Excerpted passage ▸
= = = = = = =

# USB Music Album Art



## cnsf01 (Aug 13, 2019)

Since 2020.44, my USB Album Art has disappeared and USB music no longer shows up in Recents.

Does anyone else have the same problem? I am now on 2020.48.35.5 and still no album art or recents. 

I also find that when playing 176,400/24bit flacs, the audio buffer tends to choke mid-song

Service is my area is terrible, so USB music tends to be the only way I can listen and drive safely. Fumbling with a phone to play audio while driving is not safe.

2018 Tesla Model 3 LR AWD, acceleration boost, HW 2.5.

Another feature I would love to have is multichannel FLAC support. I would think if the speakers are addressable, this would be an easy fix. Many other luxury cars support multichannel hires audio (DVD-A or SACD).

We need some USB music love.


----------



## iChris93 (Feb 3, 2017)

@sduck has been posting in the firmware threads about this issue. Seems widespread.


----------



## sduck (Nov 23, 2017)

It's not just widespread, it's all album art over usb on all cars since 2020.44. And while i and numerous other people have been reporting it wherever we can (tweet Elon!), there's no indication that tesla is aware of it or will ever fix it. i would love to be wrong about that last part...

= = = = = = =

Dataset ▸

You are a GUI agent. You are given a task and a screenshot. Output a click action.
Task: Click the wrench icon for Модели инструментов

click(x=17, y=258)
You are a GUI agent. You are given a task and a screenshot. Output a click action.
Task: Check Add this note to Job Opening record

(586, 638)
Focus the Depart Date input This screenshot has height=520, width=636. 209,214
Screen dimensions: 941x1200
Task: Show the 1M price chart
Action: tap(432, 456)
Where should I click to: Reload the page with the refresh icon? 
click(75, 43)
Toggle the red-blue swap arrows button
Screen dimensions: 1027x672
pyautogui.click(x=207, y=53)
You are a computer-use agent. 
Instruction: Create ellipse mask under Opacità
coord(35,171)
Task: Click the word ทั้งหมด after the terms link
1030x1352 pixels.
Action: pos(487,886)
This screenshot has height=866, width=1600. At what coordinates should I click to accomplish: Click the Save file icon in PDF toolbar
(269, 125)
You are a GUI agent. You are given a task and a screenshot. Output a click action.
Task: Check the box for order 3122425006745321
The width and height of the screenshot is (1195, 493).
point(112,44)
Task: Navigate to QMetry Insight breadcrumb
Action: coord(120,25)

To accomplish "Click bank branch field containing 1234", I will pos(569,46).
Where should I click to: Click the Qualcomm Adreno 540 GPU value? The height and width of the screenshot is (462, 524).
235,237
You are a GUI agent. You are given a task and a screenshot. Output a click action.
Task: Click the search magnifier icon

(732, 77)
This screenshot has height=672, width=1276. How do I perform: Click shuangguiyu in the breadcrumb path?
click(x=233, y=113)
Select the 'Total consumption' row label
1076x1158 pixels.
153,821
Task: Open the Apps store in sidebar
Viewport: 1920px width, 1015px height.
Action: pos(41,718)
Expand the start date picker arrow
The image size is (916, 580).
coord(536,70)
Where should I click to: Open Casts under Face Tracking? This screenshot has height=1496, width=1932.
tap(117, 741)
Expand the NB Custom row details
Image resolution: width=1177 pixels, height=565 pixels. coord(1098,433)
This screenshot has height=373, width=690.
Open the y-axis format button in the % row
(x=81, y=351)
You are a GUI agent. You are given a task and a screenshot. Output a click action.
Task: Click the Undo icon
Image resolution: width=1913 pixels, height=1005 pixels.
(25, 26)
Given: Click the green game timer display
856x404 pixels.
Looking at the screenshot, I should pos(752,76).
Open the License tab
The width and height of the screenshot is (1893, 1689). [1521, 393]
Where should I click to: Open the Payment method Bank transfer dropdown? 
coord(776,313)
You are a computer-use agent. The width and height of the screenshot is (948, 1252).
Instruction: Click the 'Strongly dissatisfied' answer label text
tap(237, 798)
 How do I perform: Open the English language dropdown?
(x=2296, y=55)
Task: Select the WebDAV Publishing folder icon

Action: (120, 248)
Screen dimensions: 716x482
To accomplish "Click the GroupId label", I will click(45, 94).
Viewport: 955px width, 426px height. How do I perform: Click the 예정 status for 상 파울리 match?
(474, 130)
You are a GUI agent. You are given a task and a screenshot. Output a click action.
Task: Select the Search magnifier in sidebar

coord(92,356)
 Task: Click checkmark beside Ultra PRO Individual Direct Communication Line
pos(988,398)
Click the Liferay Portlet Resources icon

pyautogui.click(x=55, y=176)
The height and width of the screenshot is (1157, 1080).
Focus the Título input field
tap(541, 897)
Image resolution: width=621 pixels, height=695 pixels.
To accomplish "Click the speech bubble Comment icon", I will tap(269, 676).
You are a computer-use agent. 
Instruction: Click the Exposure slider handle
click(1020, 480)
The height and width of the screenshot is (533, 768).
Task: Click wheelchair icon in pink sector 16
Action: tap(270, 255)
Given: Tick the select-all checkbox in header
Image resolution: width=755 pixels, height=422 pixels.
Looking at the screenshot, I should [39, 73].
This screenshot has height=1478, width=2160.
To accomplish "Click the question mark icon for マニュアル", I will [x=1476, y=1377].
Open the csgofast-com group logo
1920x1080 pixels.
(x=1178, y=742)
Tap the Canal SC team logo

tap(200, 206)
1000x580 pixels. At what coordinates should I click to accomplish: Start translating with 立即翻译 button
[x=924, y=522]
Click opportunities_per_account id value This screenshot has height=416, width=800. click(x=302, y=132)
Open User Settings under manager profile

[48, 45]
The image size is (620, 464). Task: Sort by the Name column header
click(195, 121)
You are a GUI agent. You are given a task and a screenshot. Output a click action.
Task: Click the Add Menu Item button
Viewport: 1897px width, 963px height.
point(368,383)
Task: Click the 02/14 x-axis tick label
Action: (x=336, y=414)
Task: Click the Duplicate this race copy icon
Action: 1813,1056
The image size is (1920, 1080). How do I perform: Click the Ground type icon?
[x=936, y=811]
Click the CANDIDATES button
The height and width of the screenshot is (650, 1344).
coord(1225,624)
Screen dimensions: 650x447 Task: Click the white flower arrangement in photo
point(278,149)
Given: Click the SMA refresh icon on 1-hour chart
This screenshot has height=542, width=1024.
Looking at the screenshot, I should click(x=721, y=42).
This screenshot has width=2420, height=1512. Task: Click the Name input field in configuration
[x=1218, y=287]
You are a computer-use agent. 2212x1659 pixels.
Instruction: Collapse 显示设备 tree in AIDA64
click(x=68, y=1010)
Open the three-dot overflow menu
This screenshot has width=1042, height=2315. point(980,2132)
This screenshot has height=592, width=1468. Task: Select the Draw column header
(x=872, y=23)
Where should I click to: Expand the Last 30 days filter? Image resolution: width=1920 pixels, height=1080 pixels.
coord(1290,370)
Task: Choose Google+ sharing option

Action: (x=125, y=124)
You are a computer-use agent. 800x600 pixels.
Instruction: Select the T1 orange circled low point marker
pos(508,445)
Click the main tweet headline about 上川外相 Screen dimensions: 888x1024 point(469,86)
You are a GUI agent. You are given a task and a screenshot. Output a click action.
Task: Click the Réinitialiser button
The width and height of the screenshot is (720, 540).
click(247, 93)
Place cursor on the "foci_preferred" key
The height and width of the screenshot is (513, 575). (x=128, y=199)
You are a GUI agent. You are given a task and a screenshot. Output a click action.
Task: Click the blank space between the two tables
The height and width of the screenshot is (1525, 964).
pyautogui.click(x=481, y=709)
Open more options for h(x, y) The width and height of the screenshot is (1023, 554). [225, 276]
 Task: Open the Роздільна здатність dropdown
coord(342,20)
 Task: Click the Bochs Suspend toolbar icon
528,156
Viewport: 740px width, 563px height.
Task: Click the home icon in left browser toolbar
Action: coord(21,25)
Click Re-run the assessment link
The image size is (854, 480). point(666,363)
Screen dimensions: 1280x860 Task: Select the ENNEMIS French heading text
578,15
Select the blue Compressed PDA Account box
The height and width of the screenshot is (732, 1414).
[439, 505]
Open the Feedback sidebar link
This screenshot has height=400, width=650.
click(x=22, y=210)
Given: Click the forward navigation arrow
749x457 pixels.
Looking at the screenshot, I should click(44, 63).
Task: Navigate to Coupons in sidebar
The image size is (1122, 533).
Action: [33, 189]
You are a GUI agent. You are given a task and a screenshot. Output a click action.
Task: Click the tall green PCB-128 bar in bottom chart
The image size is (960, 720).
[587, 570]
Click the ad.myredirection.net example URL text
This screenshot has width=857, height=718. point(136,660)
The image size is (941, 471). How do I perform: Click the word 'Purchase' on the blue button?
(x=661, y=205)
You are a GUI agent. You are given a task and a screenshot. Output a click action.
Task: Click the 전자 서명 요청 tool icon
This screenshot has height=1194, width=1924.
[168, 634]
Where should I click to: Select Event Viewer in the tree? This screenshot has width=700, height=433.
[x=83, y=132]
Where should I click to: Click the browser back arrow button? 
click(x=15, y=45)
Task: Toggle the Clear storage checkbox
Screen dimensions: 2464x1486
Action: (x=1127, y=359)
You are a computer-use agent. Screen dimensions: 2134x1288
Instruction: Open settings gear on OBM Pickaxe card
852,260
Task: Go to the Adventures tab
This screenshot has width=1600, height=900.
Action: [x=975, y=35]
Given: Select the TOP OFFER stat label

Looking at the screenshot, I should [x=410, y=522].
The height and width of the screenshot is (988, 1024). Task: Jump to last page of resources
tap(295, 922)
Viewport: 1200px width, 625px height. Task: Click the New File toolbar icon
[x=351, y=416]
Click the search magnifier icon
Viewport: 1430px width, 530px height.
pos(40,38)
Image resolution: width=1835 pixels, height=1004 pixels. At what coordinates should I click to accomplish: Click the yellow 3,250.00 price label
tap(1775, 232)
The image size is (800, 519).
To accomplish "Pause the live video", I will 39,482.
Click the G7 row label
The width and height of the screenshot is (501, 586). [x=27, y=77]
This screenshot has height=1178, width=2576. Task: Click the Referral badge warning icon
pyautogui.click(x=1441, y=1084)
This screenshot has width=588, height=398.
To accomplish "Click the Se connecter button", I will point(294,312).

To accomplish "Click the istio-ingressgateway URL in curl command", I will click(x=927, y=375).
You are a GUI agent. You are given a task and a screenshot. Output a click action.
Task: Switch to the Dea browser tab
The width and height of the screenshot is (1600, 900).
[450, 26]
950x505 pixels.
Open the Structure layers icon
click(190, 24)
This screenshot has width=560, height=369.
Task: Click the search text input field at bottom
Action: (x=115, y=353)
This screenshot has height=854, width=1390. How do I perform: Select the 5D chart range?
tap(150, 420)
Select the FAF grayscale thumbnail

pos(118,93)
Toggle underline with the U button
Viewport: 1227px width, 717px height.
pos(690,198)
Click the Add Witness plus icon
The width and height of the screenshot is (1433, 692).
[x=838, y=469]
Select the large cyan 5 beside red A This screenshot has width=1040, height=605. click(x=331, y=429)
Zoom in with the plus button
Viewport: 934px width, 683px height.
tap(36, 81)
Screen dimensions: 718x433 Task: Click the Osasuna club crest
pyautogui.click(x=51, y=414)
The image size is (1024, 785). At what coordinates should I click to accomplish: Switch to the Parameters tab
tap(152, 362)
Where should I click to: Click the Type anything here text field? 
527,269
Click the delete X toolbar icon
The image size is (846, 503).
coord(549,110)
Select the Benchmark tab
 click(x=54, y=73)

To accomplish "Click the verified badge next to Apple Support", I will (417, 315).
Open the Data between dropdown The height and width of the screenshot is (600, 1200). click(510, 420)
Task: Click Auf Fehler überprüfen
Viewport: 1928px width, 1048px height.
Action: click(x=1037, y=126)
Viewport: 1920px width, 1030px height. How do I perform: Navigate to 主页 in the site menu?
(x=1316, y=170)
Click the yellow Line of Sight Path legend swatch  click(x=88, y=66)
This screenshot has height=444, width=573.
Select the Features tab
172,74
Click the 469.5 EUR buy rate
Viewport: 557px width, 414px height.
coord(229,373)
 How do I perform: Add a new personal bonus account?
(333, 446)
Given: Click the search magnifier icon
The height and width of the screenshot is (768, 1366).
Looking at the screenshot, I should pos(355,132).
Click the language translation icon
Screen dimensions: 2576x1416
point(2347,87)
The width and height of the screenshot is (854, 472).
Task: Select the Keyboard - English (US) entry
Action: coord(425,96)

= = = = = = =

Aim 1 ▸ Summarize the forum thread about USB album art in two sentences.
Aim 2 ▸ Please write a continuation of the forum thread about USB album art, picking up after its final post.

Expected output 1 ▸ Since firmware 2020.44, USB album art has disappeared for the original poster, a 2018 Tesla Model 3 owner, and USB music no longer appears in Recents; the problem persists on 2020.48.35.5, 176,400/24-bit FLACs tend to choke the audio buffer mid-song, and the poster would also like multichannel FLAC support. Other posters report that the issue is widespread, affecting album art over USB on all cars since 2020.44, with no sign that Tesla is aware of it or will fix it.

Expected output 2 ▸
edit: I'm not 100% sure about model S and X cars.


----------



## sduck (Nov 23, 2017)

So many months ago I tried the tesla support page chat system - after some 20-30 minutes of waiting I gave up. I had some free time this morning, so thought i'd give it another shot - and got right on with someone this time. Short and sweet -

















I hope they weren't just giving a me a feelgood runaround.


----------



## garsh (Apr 4, 2016)

Glad you got through this time!


sduck said:


> I hope they weren't just giving a me a feelgood runaround.


I can't imagine a reason why they would lie about it being a known issue. Is there any benefit to doing that instead of saying "we'll be sure to let the team know"?


----------



## atca (Dec 23, 2020)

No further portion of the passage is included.